The giant panda in the house represents the collective purchasing power of mainland Chinese, all 1.3 billion of them. The seemingly insatiable customer has been buying up Bordeaux classified growths, monogrammed Louis Vuitton handbags and gorging on dried abalones in top Chinese restaurants.

Some people think the reason for the red wine bias is because the colour also happens to be the most auspicious in Chinese culture. Being red doesn’t hurt, but if that were the only reason for the wine’s popularity, then the Chinese would spray all their cars red too. The real reason red wine is preferred in China is because residents think it can lower one’s blood pressure and help stave off heart disease. Since ancient times, the Chinese do not wait to get sick before seeking medical help. They have always looked to eating and drinking selectively to prevent the onset of illness.

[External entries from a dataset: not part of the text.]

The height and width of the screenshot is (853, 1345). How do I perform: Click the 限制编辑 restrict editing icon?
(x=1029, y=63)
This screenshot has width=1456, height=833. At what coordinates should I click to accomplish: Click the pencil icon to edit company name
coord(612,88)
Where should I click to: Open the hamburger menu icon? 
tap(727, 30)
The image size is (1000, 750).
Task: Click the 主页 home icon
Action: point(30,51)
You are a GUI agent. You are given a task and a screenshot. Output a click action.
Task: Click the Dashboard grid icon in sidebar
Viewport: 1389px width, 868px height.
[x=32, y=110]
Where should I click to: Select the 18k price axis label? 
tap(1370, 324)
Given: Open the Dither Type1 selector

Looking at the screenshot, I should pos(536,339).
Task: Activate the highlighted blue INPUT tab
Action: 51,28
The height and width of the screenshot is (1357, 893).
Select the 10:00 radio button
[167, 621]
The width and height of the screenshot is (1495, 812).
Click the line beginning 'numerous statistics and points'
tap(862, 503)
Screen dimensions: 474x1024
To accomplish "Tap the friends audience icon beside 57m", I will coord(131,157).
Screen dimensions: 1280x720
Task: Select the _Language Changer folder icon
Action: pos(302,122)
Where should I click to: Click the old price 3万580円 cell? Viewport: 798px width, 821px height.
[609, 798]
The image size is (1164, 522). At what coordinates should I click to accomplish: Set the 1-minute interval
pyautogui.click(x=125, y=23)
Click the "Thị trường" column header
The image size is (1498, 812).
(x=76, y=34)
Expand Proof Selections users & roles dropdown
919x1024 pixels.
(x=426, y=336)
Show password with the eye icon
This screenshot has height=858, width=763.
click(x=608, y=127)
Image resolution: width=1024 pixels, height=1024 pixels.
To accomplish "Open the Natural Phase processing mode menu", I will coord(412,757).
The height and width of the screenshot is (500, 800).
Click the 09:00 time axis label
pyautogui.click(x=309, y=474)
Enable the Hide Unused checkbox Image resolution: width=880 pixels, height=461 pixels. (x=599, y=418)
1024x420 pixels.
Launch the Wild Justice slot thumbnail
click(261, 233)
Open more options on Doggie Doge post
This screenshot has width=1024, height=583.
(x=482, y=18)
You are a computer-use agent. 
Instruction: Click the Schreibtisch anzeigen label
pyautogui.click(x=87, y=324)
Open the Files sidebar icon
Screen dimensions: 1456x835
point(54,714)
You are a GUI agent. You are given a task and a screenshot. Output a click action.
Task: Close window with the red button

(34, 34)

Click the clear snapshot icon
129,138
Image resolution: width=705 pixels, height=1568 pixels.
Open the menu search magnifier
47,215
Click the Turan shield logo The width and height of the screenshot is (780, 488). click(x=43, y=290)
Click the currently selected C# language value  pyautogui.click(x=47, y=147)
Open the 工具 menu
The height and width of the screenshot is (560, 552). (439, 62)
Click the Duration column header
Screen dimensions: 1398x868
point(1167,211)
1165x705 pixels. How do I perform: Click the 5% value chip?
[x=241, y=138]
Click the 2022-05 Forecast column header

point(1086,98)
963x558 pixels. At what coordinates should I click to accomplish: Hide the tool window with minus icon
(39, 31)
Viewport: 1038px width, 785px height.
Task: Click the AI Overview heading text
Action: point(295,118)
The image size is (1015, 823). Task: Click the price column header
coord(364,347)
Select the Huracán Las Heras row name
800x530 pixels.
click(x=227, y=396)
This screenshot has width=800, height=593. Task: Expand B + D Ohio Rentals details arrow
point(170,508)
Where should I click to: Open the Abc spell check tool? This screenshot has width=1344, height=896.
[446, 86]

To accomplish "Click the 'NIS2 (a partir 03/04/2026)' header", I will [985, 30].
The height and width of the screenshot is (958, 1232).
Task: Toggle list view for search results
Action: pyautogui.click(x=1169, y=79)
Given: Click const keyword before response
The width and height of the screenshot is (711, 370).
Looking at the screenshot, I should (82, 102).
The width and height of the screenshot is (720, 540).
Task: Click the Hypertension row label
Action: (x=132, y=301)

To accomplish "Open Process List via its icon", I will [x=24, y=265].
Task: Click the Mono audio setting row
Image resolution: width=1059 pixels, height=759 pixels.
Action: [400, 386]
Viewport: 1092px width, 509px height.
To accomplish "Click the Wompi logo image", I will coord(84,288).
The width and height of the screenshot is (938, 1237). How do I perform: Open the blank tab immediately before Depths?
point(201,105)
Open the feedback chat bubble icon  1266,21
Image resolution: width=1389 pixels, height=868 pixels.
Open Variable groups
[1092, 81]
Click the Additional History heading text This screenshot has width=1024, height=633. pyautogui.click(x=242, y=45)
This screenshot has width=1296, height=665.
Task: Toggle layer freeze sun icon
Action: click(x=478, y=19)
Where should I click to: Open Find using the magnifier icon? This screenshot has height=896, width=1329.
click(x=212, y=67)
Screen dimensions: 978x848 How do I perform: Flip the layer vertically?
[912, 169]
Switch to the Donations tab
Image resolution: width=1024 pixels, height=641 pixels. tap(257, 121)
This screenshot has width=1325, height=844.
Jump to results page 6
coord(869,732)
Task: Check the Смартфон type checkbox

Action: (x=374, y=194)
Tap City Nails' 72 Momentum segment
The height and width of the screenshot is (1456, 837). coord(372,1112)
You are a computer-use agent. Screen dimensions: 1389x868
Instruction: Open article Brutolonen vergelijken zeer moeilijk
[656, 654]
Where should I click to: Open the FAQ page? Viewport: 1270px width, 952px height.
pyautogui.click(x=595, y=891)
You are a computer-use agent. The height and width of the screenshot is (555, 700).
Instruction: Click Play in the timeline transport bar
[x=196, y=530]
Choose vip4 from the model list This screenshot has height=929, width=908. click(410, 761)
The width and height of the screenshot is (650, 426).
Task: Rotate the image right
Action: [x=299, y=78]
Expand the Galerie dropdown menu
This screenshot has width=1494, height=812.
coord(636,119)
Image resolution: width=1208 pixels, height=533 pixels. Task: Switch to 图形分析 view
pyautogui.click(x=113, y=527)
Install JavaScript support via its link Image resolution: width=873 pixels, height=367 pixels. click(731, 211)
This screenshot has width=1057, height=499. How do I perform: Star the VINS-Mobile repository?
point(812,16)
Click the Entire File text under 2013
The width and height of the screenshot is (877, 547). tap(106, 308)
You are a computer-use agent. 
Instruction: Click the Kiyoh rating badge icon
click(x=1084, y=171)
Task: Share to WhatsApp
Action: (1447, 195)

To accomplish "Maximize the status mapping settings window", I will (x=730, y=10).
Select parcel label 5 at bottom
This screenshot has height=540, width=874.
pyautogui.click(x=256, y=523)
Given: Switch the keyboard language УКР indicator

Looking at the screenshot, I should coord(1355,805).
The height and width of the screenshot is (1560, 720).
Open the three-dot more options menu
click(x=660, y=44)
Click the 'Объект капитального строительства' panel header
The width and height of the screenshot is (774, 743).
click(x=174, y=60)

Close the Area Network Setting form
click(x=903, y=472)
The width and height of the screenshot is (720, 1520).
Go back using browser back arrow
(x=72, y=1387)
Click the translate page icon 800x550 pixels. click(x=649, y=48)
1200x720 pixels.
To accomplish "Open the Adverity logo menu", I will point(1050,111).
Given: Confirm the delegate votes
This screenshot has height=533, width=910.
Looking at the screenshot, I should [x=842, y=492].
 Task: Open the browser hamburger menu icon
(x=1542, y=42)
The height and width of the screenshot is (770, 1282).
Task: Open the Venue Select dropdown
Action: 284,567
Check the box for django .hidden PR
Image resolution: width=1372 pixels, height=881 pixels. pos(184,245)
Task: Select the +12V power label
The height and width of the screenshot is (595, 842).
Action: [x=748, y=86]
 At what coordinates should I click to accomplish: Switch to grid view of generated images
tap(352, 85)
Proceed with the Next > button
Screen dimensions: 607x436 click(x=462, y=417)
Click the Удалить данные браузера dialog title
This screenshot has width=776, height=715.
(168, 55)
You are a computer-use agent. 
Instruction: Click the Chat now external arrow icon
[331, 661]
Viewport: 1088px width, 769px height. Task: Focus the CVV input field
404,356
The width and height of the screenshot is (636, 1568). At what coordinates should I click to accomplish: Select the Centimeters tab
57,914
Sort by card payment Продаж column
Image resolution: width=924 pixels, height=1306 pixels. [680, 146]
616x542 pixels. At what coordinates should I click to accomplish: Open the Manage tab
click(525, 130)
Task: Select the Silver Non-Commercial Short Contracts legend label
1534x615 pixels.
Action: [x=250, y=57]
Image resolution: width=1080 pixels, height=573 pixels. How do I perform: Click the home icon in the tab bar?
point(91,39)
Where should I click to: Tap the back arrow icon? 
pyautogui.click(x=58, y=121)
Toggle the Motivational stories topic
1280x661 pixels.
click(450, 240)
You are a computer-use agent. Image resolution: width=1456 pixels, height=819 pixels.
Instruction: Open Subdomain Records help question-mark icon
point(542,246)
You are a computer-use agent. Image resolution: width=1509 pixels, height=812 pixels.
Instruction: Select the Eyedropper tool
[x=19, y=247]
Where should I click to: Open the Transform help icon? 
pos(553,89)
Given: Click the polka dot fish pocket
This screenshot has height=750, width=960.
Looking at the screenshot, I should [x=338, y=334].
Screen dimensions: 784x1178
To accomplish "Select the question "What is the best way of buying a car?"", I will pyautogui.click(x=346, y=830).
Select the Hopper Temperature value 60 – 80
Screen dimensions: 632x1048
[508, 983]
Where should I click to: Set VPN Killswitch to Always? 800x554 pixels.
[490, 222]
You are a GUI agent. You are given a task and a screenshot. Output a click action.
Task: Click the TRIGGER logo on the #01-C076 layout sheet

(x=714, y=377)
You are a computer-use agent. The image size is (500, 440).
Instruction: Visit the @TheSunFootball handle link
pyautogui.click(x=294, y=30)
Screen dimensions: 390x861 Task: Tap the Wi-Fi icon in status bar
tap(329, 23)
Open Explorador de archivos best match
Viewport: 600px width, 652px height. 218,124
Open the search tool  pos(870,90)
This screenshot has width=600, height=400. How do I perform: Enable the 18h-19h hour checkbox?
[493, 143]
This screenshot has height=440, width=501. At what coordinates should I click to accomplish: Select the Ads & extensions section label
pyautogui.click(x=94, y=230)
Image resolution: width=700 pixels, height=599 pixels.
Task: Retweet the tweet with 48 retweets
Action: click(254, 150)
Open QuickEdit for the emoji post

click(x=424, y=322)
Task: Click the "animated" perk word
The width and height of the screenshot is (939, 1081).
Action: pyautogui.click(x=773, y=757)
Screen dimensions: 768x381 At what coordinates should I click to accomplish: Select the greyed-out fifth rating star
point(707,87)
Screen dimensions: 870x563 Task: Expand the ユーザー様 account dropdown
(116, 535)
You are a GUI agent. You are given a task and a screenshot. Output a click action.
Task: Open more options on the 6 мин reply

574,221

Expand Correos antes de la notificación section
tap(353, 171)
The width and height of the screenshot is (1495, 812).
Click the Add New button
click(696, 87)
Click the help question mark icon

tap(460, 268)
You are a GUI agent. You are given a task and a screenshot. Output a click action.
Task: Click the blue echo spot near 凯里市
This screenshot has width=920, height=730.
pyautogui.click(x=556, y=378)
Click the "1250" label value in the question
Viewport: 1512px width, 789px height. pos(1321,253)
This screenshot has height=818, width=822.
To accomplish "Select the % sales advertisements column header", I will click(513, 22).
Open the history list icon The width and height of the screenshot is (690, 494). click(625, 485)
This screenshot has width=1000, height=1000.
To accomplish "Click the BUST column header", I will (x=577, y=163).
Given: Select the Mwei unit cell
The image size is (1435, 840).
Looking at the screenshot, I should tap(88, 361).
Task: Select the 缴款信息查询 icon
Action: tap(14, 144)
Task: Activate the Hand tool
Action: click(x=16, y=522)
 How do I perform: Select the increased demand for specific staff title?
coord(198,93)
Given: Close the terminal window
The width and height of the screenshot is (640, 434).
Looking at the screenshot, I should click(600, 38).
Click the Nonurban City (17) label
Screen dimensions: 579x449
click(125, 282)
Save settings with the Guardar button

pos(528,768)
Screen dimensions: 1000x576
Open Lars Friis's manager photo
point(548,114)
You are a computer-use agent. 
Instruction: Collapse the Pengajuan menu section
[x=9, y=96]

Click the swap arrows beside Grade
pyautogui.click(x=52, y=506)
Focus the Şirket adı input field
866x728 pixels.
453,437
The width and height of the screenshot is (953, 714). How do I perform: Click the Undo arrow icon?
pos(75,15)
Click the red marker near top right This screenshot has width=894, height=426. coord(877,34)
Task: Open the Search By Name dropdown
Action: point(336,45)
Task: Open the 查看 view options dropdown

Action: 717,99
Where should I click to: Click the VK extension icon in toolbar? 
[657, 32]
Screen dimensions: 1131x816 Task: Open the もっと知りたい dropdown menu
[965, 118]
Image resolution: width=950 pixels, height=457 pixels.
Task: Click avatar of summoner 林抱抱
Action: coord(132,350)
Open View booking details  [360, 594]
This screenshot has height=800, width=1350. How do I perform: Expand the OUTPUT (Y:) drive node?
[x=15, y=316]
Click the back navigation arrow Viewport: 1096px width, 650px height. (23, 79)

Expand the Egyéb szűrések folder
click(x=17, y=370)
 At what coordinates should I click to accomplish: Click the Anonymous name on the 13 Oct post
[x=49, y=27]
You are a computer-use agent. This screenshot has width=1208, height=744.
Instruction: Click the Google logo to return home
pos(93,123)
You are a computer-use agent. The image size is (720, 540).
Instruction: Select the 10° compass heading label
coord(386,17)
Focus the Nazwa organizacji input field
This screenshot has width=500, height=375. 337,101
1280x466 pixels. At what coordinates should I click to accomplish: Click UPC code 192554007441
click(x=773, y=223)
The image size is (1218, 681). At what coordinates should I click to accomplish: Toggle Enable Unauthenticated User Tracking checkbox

There’s even an old saying that recommends ‘Drink a bit of wine to help the digestion’. ‘Wine’ in this instance is huang jiu (literally, yellow wine) and refers to alcoholic beverages fermented from cereals including rice, millet, wheat and sorghum. Distillation came later in China – about a thousand years ago.

The two biggest festivals for gift-giving in China are the mid-autumn and spring festivals, the latter known as the Lunar or Chinese New Year. In this regard, red wine has an advantage over white since it is considered auspicious (white is the colour of mourning). That said, no Chinese would object to receiving a bottle of Champagne as a present nor, if it came to that, a golden Vouvray, Barsac, Sauternes, Tokaji, late-harvest Riesling or Icewine. White wines they may be, in the technical sense, but bubblies and stickies are referred to in Chinese as ‘Champagne’ or ‘sweet wine’. In fact, bai jiu (literally, white wine) is understood by most Chinese as distilled, colourless spirit rather than as white wine fermented from grapes.

But at the end of the day, the Chinese are, if nothing else, the most adaptable people in the world. It used to be that brides wore only red on their wedding day. Times have changed completely. Today, particularly in big Chinese cities, a Western white bridal gown is in vogue, complete with (unthinkable just 20 years ago) white flowers at the banquet. A stubborn, traditional Chinese grandparent, even if drinking red wine, would get a heart-attack seeing such an apparition. These breaking of traditions, though, are for the Chinese themselves to make – it would not do for an outsider to present a bouquet of white flowers as a gift.

To put a Chinese guest on table four or to be checked into a hotel and given the key to room 24 will not endear you to a Chinese person either. The sound of ‘four’, whether in Mandarin, Cantonese or Fujianese, sounds like ‘death’. Worse still, ‘24’ in Mandarin sounds like ‘starve to death’ and in Cantonese and Fujianese as ‘easy to die’.

However, as I said, Chinese people are most pragmatic and practical. How else would the civilization survive for so long and, presently, thrive so spectacularly? The newly minted Chinese multi-millionaire or billionaire would throw suspicion to the wind and wouldn’t think twice in buying a Rolls Royce Silver Ghost or Phantom regardless of their English associated names. Mr Big Time will even deem it his earthly duty to transport his princeling son to motoring hell by gifting him a Lamborghini Diablo. (Most Chinese people think you have to be in league with the devil anyway in order to become so shamelessly rich).

In many Chinese cities, fast cars have become something of a problem. Young sons of wealthy local families go racing in their expensive torques on Friday and Saturday nights down city streets. The law of averages produces its occasional fatal accident. An outpouring of popular anger rages and swells on the internet against the injustice – following the cover-up, of course, because the rich parents buy their way out of the problem.

More often than not, the young killers have mixed high speed with heavy drinking. So far, they’ve been the sort of alcoholic beverages that use scantily clad women or alpha males to advertise their virtues. So far, at least. Let’s hope these panda cubs don’t ever get caught with a bottle of Bordeaux classed growth on the back seat.